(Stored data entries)
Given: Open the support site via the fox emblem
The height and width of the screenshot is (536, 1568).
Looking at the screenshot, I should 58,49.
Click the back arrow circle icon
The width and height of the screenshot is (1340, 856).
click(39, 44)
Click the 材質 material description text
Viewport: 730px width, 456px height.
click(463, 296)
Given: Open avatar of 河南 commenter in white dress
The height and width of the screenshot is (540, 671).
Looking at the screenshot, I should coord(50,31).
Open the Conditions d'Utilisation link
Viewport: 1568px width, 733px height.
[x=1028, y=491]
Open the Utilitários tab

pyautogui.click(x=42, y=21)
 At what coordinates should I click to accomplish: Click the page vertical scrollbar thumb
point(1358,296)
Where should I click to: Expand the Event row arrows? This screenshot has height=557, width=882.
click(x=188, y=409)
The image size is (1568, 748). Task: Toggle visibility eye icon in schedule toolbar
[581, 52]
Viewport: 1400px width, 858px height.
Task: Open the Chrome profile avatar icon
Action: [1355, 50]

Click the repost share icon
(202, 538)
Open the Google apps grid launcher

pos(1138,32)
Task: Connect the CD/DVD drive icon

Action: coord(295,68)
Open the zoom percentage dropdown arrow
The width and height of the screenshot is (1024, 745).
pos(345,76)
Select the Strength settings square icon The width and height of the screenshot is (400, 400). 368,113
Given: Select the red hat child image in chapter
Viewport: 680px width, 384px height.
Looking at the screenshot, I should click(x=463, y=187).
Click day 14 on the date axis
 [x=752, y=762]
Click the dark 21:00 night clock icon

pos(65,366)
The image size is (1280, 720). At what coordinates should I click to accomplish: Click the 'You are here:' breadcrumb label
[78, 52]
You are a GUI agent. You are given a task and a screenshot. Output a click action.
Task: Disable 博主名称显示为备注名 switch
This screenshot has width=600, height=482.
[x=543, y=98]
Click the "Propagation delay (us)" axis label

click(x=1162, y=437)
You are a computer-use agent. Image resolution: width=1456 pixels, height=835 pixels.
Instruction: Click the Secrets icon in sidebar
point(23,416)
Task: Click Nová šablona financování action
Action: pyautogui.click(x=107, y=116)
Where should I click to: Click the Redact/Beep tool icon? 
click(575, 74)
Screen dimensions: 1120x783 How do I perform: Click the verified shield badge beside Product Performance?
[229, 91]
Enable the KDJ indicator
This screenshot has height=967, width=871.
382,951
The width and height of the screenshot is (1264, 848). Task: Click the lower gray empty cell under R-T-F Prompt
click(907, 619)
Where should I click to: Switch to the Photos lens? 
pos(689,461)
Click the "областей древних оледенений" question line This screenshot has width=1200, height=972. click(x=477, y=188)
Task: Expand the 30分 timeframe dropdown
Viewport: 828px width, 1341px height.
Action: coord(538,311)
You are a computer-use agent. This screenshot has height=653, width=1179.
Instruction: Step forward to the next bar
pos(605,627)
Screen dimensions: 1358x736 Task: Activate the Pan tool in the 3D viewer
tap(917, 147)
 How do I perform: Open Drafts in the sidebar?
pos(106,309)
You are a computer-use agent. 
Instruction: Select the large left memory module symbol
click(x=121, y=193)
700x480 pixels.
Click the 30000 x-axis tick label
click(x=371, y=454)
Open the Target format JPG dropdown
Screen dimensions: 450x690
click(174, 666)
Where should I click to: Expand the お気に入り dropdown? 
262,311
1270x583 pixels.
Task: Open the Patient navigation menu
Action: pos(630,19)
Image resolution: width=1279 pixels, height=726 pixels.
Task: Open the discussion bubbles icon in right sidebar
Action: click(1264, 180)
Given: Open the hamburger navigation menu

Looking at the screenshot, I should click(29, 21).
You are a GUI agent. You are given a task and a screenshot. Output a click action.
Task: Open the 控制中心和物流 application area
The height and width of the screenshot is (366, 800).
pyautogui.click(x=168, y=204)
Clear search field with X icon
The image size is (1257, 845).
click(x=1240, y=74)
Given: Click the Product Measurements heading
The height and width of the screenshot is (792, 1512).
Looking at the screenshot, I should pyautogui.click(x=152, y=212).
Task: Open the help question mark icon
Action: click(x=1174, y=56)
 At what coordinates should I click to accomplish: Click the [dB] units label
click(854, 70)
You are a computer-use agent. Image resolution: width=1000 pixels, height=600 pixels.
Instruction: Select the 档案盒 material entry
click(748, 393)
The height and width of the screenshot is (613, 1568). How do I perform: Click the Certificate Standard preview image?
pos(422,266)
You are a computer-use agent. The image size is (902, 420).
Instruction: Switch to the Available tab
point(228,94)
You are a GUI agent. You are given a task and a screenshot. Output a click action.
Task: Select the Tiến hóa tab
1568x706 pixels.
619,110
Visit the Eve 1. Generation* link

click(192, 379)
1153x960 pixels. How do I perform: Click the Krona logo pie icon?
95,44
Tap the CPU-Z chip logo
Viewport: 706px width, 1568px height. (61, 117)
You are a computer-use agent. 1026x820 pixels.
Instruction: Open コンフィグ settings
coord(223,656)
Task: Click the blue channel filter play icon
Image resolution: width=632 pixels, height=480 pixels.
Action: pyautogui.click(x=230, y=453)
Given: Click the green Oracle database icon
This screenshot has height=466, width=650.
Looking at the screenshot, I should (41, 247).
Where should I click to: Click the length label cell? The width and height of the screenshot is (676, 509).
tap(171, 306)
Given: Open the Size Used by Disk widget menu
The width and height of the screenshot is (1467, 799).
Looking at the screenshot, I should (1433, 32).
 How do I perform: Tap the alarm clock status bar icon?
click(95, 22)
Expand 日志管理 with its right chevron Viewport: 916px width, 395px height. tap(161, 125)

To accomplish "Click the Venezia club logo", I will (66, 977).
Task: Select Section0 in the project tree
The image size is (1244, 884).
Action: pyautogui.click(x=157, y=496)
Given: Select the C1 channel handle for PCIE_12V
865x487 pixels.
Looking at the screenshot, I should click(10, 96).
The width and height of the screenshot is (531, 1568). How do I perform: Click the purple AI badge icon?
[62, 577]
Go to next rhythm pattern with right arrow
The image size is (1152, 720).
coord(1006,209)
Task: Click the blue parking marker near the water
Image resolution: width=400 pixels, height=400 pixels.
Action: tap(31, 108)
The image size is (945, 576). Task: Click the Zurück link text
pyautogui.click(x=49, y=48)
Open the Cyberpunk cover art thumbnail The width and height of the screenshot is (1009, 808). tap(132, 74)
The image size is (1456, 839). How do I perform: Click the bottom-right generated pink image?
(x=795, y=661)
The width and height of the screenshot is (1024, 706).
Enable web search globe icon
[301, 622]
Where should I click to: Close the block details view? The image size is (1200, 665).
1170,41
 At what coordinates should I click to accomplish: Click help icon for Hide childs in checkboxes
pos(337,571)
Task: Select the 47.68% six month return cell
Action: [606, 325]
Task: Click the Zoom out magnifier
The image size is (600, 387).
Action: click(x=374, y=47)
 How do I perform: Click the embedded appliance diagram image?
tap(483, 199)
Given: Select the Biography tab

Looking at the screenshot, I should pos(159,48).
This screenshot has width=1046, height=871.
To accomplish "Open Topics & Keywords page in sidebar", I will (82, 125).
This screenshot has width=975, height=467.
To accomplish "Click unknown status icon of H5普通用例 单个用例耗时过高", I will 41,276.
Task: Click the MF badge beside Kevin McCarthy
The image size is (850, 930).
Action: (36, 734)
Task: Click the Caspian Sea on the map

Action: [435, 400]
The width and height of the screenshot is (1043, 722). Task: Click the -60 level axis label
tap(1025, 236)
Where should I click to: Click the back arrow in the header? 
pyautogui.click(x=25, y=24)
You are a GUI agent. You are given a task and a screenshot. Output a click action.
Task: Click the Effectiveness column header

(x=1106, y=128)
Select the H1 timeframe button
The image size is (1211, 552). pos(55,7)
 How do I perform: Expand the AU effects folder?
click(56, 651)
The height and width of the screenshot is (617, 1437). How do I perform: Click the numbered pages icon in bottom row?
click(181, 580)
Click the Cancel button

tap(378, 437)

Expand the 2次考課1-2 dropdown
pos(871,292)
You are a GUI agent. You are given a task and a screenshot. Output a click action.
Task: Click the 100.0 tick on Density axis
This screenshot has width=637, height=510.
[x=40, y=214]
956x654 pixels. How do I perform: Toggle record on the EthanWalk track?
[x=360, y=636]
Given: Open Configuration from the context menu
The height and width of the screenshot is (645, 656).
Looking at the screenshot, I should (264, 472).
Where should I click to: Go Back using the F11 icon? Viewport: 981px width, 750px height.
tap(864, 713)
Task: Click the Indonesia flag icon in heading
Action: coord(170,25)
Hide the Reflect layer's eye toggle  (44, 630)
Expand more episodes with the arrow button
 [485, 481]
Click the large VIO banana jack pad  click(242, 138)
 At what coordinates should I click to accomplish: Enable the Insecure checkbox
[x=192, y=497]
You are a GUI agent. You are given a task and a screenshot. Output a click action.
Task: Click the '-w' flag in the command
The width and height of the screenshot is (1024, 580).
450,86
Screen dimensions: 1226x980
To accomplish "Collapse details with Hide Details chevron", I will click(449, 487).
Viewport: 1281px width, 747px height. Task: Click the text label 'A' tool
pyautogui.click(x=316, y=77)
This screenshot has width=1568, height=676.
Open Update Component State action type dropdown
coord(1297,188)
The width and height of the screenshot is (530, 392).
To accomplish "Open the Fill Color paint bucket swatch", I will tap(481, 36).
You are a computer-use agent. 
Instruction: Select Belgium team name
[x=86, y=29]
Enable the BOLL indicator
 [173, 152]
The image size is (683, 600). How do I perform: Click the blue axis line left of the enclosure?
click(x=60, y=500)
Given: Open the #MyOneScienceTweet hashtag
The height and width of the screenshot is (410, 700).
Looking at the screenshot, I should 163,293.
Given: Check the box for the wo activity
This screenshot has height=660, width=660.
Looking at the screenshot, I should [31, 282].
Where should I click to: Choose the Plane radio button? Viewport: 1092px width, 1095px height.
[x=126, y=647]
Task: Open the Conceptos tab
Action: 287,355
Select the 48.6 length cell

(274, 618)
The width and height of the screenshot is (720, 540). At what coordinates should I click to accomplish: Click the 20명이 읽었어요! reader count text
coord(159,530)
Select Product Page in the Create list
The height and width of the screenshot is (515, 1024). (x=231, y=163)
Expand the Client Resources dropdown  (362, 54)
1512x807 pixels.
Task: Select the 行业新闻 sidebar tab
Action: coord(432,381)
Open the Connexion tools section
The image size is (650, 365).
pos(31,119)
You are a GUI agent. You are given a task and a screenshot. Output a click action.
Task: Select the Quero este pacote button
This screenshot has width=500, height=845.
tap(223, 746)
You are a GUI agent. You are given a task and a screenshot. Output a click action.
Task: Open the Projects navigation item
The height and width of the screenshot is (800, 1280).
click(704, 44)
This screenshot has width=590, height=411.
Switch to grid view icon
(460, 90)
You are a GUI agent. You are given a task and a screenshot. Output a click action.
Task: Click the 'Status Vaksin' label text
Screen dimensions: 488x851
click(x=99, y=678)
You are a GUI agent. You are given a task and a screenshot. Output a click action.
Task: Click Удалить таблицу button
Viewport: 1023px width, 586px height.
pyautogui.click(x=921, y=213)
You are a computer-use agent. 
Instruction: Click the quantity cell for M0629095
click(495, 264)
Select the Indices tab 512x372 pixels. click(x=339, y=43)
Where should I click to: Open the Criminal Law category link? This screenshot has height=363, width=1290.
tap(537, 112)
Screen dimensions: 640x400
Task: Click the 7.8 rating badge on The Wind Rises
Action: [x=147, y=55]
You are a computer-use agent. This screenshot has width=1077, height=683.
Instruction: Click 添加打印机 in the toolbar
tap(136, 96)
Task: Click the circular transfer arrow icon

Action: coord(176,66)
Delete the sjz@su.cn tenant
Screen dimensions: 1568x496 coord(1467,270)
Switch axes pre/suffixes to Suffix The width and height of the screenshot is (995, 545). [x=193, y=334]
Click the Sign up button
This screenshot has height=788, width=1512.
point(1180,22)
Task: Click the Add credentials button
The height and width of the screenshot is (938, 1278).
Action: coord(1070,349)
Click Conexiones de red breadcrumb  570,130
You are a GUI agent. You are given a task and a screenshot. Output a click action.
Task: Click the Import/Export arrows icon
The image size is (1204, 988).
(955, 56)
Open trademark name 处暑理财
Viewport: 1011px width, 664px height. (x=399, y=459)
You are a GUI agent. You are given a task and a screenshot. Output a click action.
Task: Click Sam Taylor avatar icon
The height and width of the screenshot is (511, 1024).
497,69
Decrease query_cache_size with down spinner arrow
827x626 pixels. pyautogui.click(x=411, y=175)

◆ **Exercise aim**: Scan the entries above for the string "channel", and copy every line where it turns up.

◆ **Exercise output**:
Task: Click the blue channel filter play icon
Given: Select the C1 channel handle for PCIE_12V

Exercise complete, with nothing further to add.